- **EXTRACT PROVIDED**
====
# GFCI Problem



## jdmjr (Jan 30, 2011)

I have a GFCI that was not supplying power at the outlet but was resettable.  Downstream outlets were working.
There was 120v between the hot terminal and ground pin but not to white wire.
I have just replaced the GFCI with a new one and still no power at the outlet. It is resettable and "Correct wiring" indicator is lit.
Anyone know what's going on???


----------



## jdmjr (Jan 30, 2011)

Note also that when I trip the GFCI, the outlet then provides power.  Reset and the outlet power goes off.


----------



## inspectorD (Jan 30, 2011)

Ok, I'll help, but if you are not comfortable going into the panel box, please call a licensed electrician.
First kill the power at the main panel. Then,Check your "white" wire and follow it down back towards the panel box. And check in the box,  It should be on a silver bar connected through a screw.
And if it is loose, try to determine why, and who else is loose. Do you have aluminum silver wiring?
It sounds like the nuetral is loose. If your GFCI senses an imbalance between your Black - line load and your white- nuetral it will not work. GFCI outlets have nothing to do with grounds except they do not want you to become part of the grounded cuircut.

Hope this helps, and I'm sure an electrician will be by to explain more.


----------



## joecaption (Jan 30, 2011)

Also check right on the outlet after you kill the circut breaker that the incoming power is on the terminals marked "line" ( stamped into the back side of the outlet) and the outgoing power is on the "load" side. The white wire goes on the silver screw and the black on the gold screw.


----------



## jdmjr (Jan 31, 2011)

The wiring all appears correct and the connections are tight.  On the back of the GFCI it shows that jumpers should be connected to the load connectors (gold and silver).  Do I need to do that?  The instructions say that the line connections power the outlets, not load??


----------



## ajaynejr (Jan 31, 2011)

I have never heard of jumpers on the load connections of a GFCI.

Assuming it is properly connected, it is impossible for a GFCI receptacle unit to have its own receptacles dead and downstream receptacles daisy chained to its load terminals live.


----------



## joecaption (Jan 31, 2011)

Line is incoming and load is out going, someone hooked it up backwards. By doing that nothing behond the outlet is protectected.


----------



## donaldr (Jun 2, 2011)

you see to have line and load confussed    the line is the hot wires coming into the box a black and a white normally   and the load is the black and the white going down stream


----------
====
- **RAW RECORDS**
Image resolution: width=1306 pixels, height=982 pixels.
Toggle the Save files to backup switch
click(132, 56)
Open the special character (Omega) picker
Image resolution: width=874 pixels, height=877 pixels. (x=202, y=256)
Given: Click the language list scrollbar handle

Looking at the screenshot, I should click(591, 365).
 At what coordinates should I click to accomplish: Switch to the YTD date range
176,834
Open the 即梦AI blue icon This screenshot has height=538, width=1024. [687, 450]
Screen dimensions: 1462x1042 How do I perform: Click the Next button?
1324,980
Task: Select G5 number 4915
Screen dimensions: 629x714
====
- **ACTIONS TO TAKE**
1 - List every distinct username that posts in the GFCI thread.
2 - Answer these from the GFCI thread:
(a) Which indicator is lit on the replacement GFCI?
(b) According to inspectorD, what should the white wire be on inside the panel box?
(c) According to joecaption, which screw does the black wire go on?
3 - Repeat the passage of the GFCI thread starting at "## joecaption (Jan 30, 2011)" and ending at "outlets, not load??".

- **TASK RESPONSES**
1 -
jdmjr
inspectorD
joecaption
ajaynejr
donaldr

2 -
(a) The "Correct wiring" indicator.
(b) A silver bar, connected through a screw.
(c) The gold screw.

3 -
## joecaption (Jan 30, 2011)

Also check right on the outlet after you kill the circut breaker that the incoming power is on the terminals marked "line" ( stamped into the back side of the outlet) and the outgoing power is on the "load" side. The white wire goes on the silver screw and the black on the gold screw.


----------



## jdmjr (Jan 31, 2011)

The wiring all appears correct and the connections are tight.  On the back of the GFCI it shows that jumpers should be connected to the load connectors (gold and silver).  Do I need to do that?  The instructions say that the line connections power the outlets, not load??